The three of them stood and faced the waterfall.
Alex led them through the door into time.
Chapter Forty-ThreeOregon
The feeling inside the door was instantly familiar to Alex, though he had only experienced it once before. The darkness was total and the silence nearly so.
Monda-ak had not closed his eyes as Alex had instructed. His keen eyes were able to see something even in the darkest of nights or caves, but not in this darkness. He let out one of his mightiest woofs in protest, but the sound barely reached Alex’s ears.
Alex gripped Sanda-eh’s hand tightly and forced himself to take a few steps forward. He stumbled, pulling Sanda-eh with him. He remembered collapsing face first on the beach and fought to maintain his balance.
Then there was light and more-breathable air. Alex blinked and looked around, trying to prepare himself for anything. Even so, he was not prepared for what he saw.
It was his basement, but not as he expected it. The wall had not been rebuilt as he feared. In fact, the bricks of the two walls were still stacked on the floor a few feet in front of him. The bricks that he had laid out like they were a puzzle were still in the same spot, the claw marks of the karak-ta still visible.
To Alex’s eye, it appeared that nothing had changed in the eleven years since he had stepped through the door.
That’s impossible.
That thought had no more flitted through Alex’s brain than the definition of impossible was ratcheted up several notches.
He still held Sanda-eh’s hand in his right, but the oddest thing of all was that his left hand brushed up against the frame of the wall. His left hand. A complete hand.
He held it up in front of his face and gawked.
“Dadda!” Sanda-eh said. “Your hand is back.”
ALEX REACHED OUT AND stroked her hair, trying to keep her calm. What he really needed was someone to stroke his hair and keep him calm.
Monda-ak moved quickly around the room, sniffing at everything, cataloguing an entire new spectrum of smells.
Alex turned his miraculous left hand this way and that, admiring it. His focus traveled up his left arm and he noticed that the long, slicing scar—the one from where Draka-ak had sliced him open—was gone. He lifted his kilt and saw that the dozens of wasta-ta and zisla-ta scars were gone as well.
He lifted his new left hand—or maybe his old left hand—to touch his forehead and noticed another thing. His hair was gone. At least, his long hair that extended down his back was gone. He touched the top of his head and found his old familiar buzz cut.
“What is going on?”
That is what he asked, but in his heart, he knew.
Bista, or perhaps whatever iteration of Janus II was currently functioning, had set the door to return him to approximately the time when he had first stepped through the door. He dashed to the basement window and peered outside.
Blue skies and sunshine. Just like it had been on the day he had left. He picked up his cell phone from the workbench. It felt like a foreign object in his hand. Clumsily, he swiped it to life. It said it was 2:47 P.M. on February 27, 2019.
Alex’s heart leapt. His first thought was Amy.
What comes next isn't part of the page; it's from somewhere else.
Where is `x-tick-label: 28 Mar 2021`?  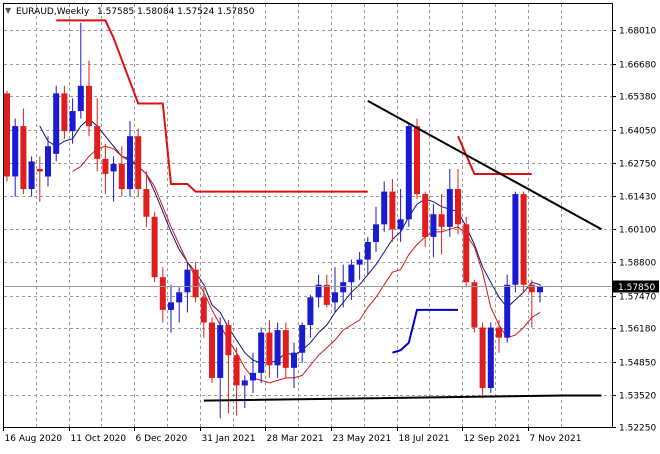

She’s still four years old. I didn’t even miss her party. She didn’t grow up, thinking I abandoned her.
Monda-ak saw the stairs and went up to explore.
Alex scooped up Sanda-eh and followed him, double-timing it up the stairs.
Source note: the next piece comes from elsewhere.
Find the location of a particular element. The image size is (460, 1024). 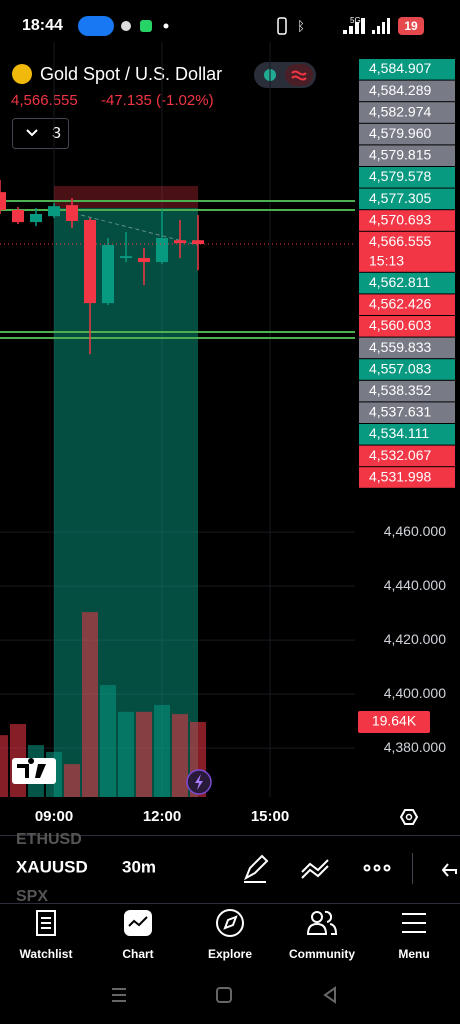

price-label: 4,584.289 is located at coordinates (400, 90).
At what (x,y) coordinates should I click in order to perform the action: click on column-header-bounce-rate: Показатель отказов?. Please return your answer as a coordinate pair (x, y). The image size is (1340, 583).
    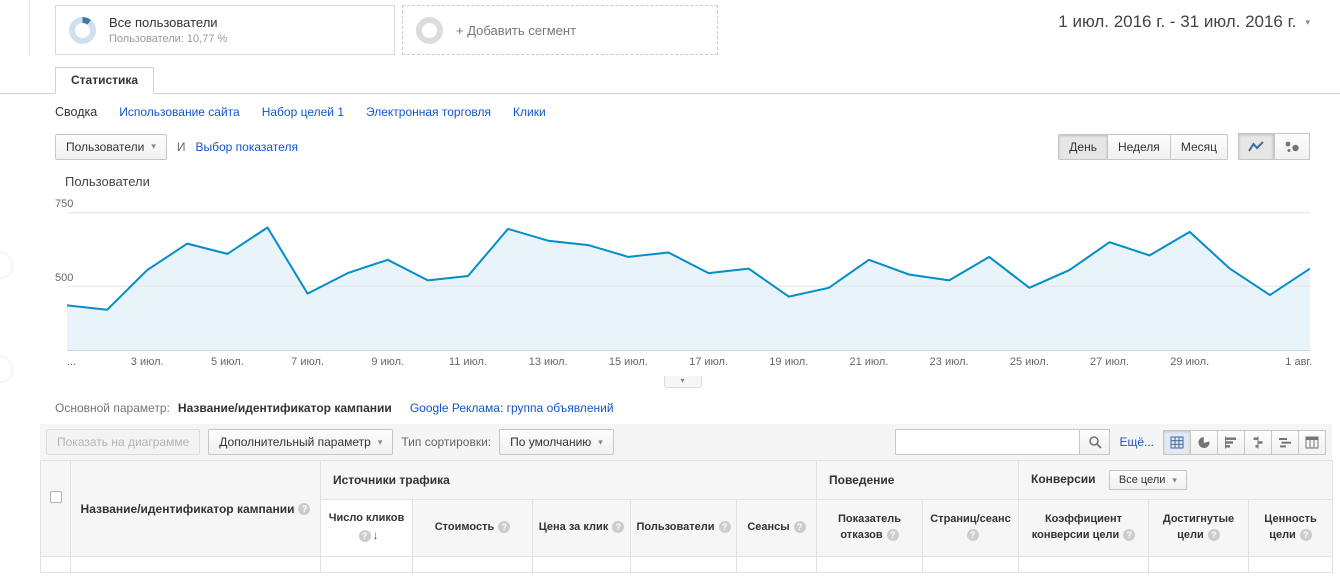
    Looking at the image, I should click on (870, 528).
The giant plush teddy bear sat on the chair, waiting to be delivered.
The dishes from making breakfast still sat in the drying rack. Everything in the house was just as he had left it.
He sat down on his couch, put Sanda-eh on his lap and explained where they were.
“This is where we live.”
Sanda-eh looked around uncertainly at the living room furniture, the television. “I don’t like it. Where is our home?”
“This is our home now. It will take time, but we will get used to it. We have Monda-ak with us, right?”
Monda-ak woofed his agreement. He was indeed with them.
“Do you remember your sister Amy I’ve told you all the stories about?”
“I remember her,” she answered.
“Today is her birthday, and we are going to go see her now.” Alex considered telling her about riding in his pickup truck, but decided it might be best to let her absorb things on her own.